4. Testimony that Silverstein and Harris were silent. Silverstein or Harris or both were asked by the receiver in an interview in his office where certain assets were. Their silence was an incident of the continuing concealment. They claimed no privilege against self-incrimination. Under these circumstances, I consider the receiver’s testimony that they did not answer admissible.
5. Government Exhibit 7k.
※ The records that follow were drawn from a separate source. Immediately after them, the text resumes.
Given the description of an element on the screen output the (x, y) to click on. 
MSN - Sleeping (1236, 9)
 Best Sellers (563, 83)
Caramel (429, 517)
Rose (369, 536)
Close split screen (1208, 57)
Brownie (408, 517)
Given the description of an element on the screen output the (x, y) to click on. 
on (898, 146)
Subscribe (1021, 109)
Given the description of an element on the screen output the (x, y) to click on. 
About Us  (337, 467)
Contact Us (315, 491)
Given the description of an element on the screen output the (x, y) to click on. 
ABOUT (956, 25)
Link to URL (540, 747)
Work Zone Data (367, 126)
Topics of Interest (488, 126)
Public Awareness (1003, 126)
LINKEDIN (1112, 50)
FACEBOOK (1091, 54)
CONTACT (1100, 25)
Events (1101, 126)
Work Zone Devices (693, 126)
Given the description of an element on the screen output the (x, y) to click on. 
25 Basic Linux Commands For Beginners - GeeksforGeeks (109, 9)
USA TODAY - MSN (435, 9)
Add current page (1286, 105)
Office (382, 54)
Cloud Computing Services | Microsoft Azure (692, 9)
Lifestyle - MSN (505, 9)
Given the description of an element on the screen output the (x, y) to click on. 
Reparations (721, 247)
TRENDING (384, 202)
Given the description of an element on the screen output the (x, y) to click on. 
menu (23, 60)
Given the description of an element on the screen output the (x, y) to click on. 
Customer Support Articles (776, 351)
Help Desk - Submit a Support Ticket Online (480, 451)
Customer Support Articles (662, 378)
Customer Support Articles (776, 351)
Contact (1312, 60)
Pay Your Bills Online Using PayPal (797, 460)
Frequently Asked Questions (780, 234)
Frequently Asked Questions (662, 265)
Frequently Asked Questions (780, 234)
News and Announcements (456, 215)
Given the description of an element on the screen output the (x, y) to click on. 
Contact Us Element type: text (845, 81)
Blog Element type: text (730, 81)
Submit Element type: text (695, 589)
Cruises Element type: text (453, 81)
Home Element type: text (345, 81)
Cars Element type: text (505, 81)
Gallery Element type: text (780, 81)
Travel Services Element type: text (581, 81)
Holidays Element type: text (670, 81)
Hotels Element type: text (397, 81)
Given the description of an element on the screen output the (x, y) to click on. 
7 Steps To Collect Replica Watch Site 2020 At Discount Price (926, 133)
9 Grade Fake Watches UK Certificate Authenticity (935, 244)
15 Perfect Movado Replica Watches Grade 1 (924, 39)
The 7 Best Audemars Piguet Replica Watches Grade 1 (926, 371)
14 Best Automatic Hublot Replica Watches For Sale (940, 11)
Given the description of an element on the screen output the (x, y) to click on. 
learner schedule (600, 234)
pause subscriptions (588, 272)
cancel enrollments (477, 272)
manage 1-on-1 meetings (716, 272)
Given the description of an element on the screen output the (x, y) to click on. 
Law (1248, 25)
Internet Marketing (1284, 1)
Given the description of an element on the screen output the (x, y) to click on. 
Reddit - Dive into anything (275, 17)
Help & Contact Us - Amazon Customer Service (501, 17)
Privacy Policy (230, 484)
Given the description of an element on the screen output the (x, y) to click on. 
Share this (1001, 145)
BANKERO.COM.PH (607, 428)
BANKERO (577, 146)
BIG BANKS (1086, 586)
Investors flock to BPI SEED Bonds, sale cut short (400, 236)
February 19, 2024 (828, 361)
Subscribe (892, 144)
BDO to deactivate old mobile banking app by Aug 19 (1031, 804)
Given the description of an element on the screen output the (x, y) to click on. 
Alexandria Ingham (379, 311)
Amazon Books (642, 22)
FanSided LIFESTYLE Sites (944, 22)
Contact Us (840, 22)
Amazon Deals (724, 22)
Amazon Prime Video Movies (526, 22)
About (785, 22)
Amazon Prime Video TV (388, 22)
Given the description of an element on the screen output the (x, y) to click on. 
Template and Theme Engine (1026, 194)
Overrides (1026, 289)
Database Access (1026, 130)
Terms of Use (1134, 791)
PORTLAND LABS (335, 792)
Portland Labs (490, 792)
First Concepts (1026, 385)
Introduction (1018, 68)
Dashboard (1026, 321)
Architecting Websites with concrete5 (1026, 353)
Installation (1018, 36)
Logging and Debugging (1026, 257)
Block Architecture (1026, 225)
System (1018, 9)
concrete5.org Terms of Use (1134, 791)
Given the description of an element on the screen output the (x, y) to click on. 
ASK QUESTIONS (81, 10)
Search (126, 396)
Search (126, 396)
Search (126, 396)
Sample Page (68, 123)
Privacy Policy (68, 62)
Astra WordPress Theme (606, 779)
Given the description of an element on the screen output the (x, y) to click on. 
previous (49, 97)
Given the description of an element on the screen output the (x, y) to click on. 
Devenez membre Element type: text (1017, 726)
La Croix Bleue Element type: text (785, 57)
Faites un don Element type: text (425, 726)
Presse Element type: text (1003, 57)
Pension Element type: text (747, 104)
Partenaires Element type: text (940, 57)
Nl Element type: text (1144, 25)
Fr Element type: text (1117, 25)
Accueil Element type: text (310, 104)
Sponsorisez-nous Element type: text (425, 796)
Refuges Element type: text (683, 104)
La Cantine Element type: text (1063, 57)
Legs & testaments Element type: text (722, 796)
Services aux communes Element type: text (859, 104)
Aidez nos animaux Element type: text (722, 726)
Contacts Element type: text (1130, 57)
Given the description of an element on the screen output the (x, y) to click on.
The petition was offered, and properly admitted, to prove that Sterling-Harris Ford, Inc. was a bankrupt, i. e., a debtor against whom a petition had been filed.3 The government read a paragraph of it to the jury after counsel for two defendants read other portions and said he was omitting that paragraph. It is not clear that under the circumstances the reading was unfair, and the court did instruct the jury that the statements in the petition should not be treated as true and correct, that it was not received in evidence for that purpose, but to show the beginning of the bankruptcy.
6. Reference to Court of Appeals. The trial judge in colloquy with defense counsel, correcting an erroneous response to an objection, said:
“The Court: Oh it is. I am sorry. I was thinking — I am in error. The Court is in error. You do not have to go to the Court of Appeals to find it out in this instance. My order is in error, the order is reversed. * * * ”
This offhand reference can hardly suggest to the jury that an error made by it can be corrected by the reviewing court. United States v. Fiorito 4 has been clearly distinguished, and does not control a case where the remark was not addressed to the jury and was similar in portent to the remark above quoted.5
7. Denial of motion to suppress. A search warrant was obtained and certain records were seized under it. In showing probable cause for the warrant, the agents relied on their observation of these records in a certain office. The issue is whether the agents were lawfully on the premises where they saw the records.
I agree that the district judge erred in denying the motion to suppress on the ground that defendant Silverstein had no proprietary interest in the premises searched. The next question, which is in dispute and which the district judge did not resolve, but which he should be left free to answer on retrial, is whether the agents were lawfully on the premises when they first noticed the presence of the records.

. Dranow v. United States (8th Cir. 1962), 307 F.2d 545, 559.

. (9th Cir. 1959), 265 F.2d 302, 306.

. 18 U.S.C. sec. 151.

. (7th Cir. 1962), 300 F.2d 424.

. United States ex rel. Witherspoon v. Ogilvie (7th Cir. 1964), 337 F.2d 427, 431-432.